22. The method according to at least one of claims 1 to 21, characterized in that the temperature at the reactor inlet between 90 to 150 ° C, preferably between 100 to 140 ⁰ C, more preferably between 1 10 to 13O ⁰ C.

23. The method according to at least one of claims 1 to 22, characterized in that the temperature at the reactor outlet between 1 10 to 170 ° C, preferably between 120 to 160 ⁰ C, more preferably between 130 to 15O ⁰ C.

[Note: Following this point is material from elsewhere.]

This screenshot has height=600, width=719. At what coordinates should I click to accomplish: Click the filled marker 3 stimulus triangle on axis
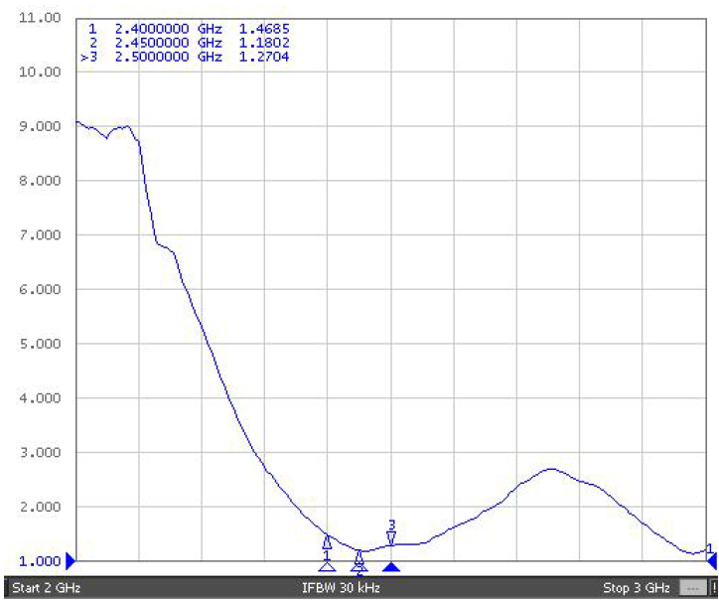tap(391, 567)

24. The method according to at least one of claims 1 to 23, characterized in that the pressure in the oxidation reaction between 1 and 50 bar, preferably between 5 and 25 bar, more preferably between 12 and 18 bar.

25. Use of a method according to at least one of claims 1 to 24 for the purification of sulphide contaminated wastewaters, preferably of effluents from barium sulphate or papermaking.

26. Use of a method according to any one of claims 1 to 24 for the recovery of sulfate, which can be used in manufacturing processes, preferably in the production of barium sulfate.